> **Source excerpt**:

★ ★ ★ ★ ★

I'd like to scrape a table (containing information about 31,385 soldiers) from https://irelandsgreatwardead.ie/the-archive/ using rvest
.
library(rvest)
library(dplyr)
page <- read_html(x = "https://irelandsgreatwardead.ie/the-archive/")
table <- page %>%
html_nodes("table") %>%
html_table(fill = TRUE) %>%
as.data.frame()
This works, but only for the first 10 soldiers. In the source code, I can only see the information for the first 10 soldiers either. Any help on how to obtain the rows with the other soldiers would be highly appreciated!
Thanks and have a great day!
Here is the RSelenium
solution,
You can loop through page extracting table and joining to the previous table.
First launch the browser,
library(RSelenium)
driver = rsDriver(browser = c("firefox"))
remDr <- driver[["client"]]
remDr$navigate(url)
PART 1: Extracting table from first page and storing in df
,
df = remDr$getPageSource()[[1]] %>%
read_html() %>%
html_table()
df = df[[1]]
#removing last row which is non-esstential
df = df[-nrow(df),]
PART 2: Loop through pages 2 to 5
for(i in 2:5){
#Building xpath for each page
xp = paste0('//*[@id="table_1_paginate"]/span/a[', i, ']')
cc <- remDr$findElement(using = 'xpath', value = xp)
cc$clickElement()
# Three second gap is given for the webpage to load
Sys.sleep(3)
df1 = remDr$getPageSource()[[1]] %>%
read_html() %>%
html_table()
df1 = df1[[1]]
df1 = df1[-nrow(df1),]
#Joining previous table `df` and present table `df1`
df = rbind(df, df1)
}
PART 3: Loop through rest of the pages 6 to 628
The xpath
of remaining pages remains the same. Thus we have to repeat this code block 623 times to get table from remaining pages.
for (i in 1:623) {
x = i
cc <- remDr$findElement(using = 'xpath', value = '//*[@id="table_1_paginate"]/span/a[4]')
cc$clickElement()
Sys.sleep(3)
df1 = remDr$getPageSource()[[1]] %>%
read_html() %>%
html_table()
df1 = df1[[1]]
df1 = df1[-nrow(df1),]
df = rbind(df, df1)
}
Now we have df
with info of all soldiers.

★ ★ ★ ★ ★

> **Collected material**:
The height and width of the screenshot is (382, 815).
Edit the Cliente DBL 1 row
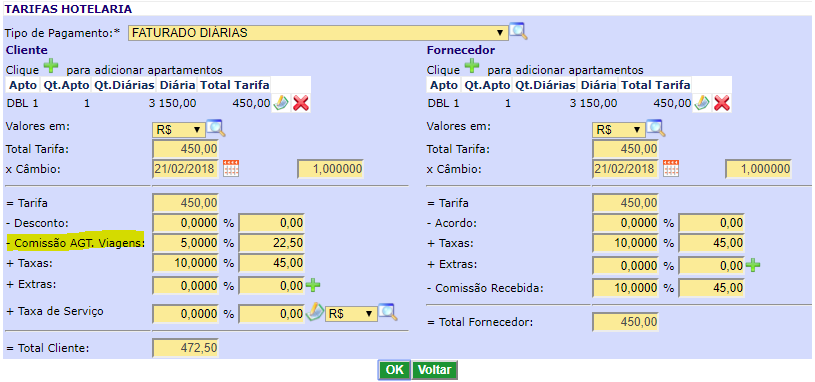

★ ★ ★ ★ ★

> **Stated exercise 1**: According to the scraping thread, how long does the loop pause after each click to let the webpage load?
> **Stated exercise 2**: In the scraping thread, rewrite the paragraph beginning "This works, but only for the first 10 soldiers" in a single shorter sentence that keeps its main facts.
> **Stated exercise 3**: Reproduce everything in the scraping thread from "PART 1: Extracting" down to "value = xp)".

> **Correct response 1**: Three seconds.

> **Correct response 2**: The code returns only the first 10 soldiers, the source code also shows only those 10, and the asker wants help getting the rows for the remaining soldiers.

> **Correct response 3**:
PART 1: Extracting table from first page and storing in df
,
df = remDr$getPageSource()[[1]] %>%
read_html() %>%
html_table()
df = df[[1]]
#removing last row which is non-esstential
df = df[-nrow(df),]
PART 2: Loop through pages 2 to 5
for(i in 2:5){
#Building xpath for each page
xp = paste0('//*[@id="table_1_paginate"]/span/a[', i, ']')
cc <- remDr$findElement(using = 'xpath', value = xp)